1. This Rule was issued at the instance of defendants Nos. 2 and 3 in a Small Cause Court suit on a bond. There were three defendants, and the learned Judge has found that the defendants Nos. 2 and 3 executed the bond and decreed the suit against them. As regards the first defendant he was not satisfied that the thumb mark which was said to be his on the bond corresponded with his thumb mark which was taken in Court, and, therefore, he was not prepared to hold that he was one of the parties who executed the bond. In the petition presented to this Court it was stated that of the three defendants only defendant No. 1 was examined and that the other two were not examined, because the Court remarked that their examination was unnecessary. The Small Cause Court Judge was asked to report on this allegation, and he states that it was not true that he remarked that the examination of defendants Nos. 2 and 3 was not necessary. With regard to that statement of the learned Small Cause Court Judge an affidavit has been put in by the Pleader who was acting on behalf of the defendants, and be states in that affidavit that his senior after the examination of the first defendant asked whether it was necessary to examine the other two defendants. The Court then enquired if they would corroborate the statement of the first defendant, and on the senior Pleader stating that they would, the Court remarked that it was not necessary to examine them. There is a general rule that the statement of the Judge trying a case as to what happened before him is conclusive on questions of fact. But this affidavit of the learned Pleader seems to suggest that there must have been some misunderstanding. It seems to me to be a rather remarkable state of things that a Pleader should ask the Court how he is to conduct the case, and if the Pleader adopts that line of conducting his case the matter is rather an unfortunate one for his client, because the blame for anything that subsequently happens cannot be thrown on the Court, though it might raise difficulties if the Court were led into expressing an opinion.

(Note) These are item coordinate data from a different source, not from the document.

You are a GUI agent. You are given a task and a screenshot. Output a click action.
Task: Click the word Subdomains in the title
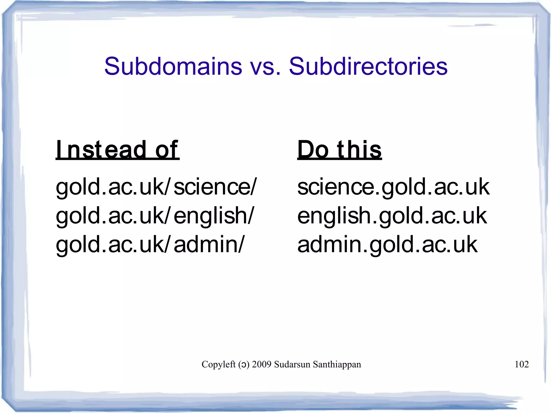tap(173, 66)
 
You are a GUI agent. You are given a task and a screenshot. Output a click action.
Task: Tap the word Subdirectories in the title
tap(368, 66)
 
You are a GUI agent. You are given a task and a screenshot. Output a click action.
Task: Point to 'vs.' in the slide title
tap(265, 67)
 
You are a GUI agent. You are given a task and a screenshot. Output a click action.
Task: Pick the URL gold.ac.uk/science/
tap(156, 187)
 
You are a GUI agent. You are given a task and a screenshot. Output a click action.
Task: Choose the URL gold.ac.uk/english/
tap(154, 216)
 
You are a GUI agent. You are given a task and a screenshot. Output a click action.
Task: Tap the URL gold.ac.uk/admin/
tap(150, 244)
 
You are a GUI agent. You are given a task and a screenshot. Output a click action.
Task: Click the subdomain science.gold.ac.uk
tap(393, 187)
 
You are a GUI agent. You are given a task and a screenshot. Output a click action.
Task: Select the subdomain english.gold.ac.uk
tap(392, 216)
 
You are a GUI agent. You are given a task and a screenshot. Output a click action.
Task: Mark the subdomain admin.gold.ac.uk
tap(387, 244)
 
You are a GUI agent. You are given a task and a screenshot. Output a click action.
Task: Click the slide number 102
tap(521, 364)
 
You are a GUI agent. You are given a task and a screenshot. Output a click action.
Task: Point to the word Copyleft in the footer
tap(218, 364)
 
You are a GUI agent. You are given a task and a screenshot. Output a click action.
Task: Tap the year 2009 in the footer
tap(262, 364)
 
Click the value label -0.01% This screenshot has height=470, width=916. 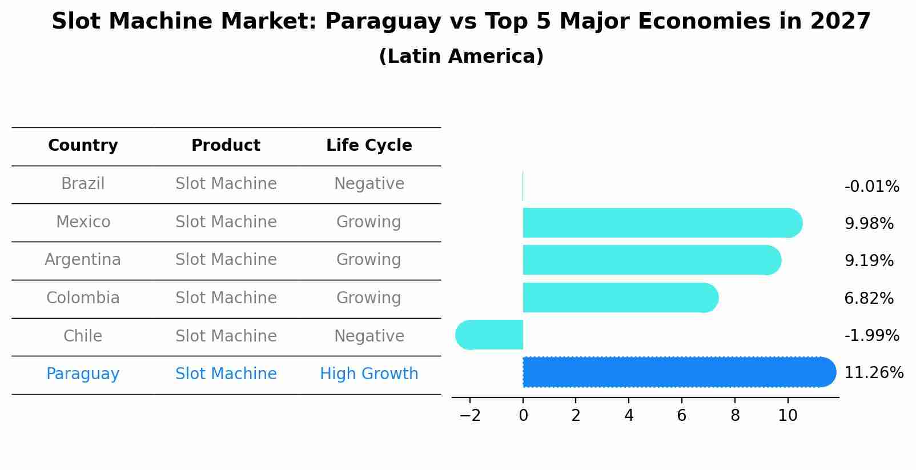coord(871,187)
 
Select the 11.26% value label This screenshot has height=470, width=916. coord(874,373)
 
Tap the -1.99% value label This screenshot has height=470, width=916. coord(871,335)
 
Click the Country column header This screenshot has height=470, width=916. coord(83,146)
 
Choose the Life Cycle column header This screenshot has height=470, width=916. coord(369,146)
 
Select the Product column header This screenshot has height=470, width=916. coord(226,146)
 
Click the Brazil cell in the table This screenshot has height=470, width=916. coord(83,184)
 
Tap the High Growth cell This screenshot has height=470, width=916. coord(369,374)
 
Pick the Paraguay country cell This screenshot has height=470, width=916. coord(83,374)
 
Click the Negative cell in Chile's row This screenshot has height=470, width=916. coord(369,336)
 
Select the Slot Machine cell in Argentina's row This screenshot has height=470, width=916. coord(226,260)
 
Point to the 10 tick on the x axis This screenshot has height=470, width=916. coord(788,416)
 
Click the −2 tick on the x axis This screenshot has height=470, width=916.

2. Another point that is taken is that the Court, having found that the first defendant was not a party to the bond, ought not to have given a decree against the other two defendants, and I am referred to the case of Gour Chandra Das v.Prasanna Kumar Chandra 33 C. 812 at p. 815 : 10 C.W.N. 783 : 3 C.L.J. 863. That case was cited before the learned Small Cause Court Judge, and with regard to it he remarked that there was no reason for dismissing the suit against all the defendants, because he was unable to find that there had been any fraudulent alteration of the bond after its execution. It is argued that it is not a question whether there is a fraudulent alteration or not, but whether there is an alteration at all. It is quite clear that what the learned Judge means is that he is not prepared to say that there has been any alteration, but that he is not satisfied that the thumb mark which purports to be that of the first defendant was in fact his. I have examined the thumb marks myself and I think the first defendant was distinctly fortunate in getting the judgment of the Court exonerating him from liability.
3. The Rule is discharged with costs, one gold mohur.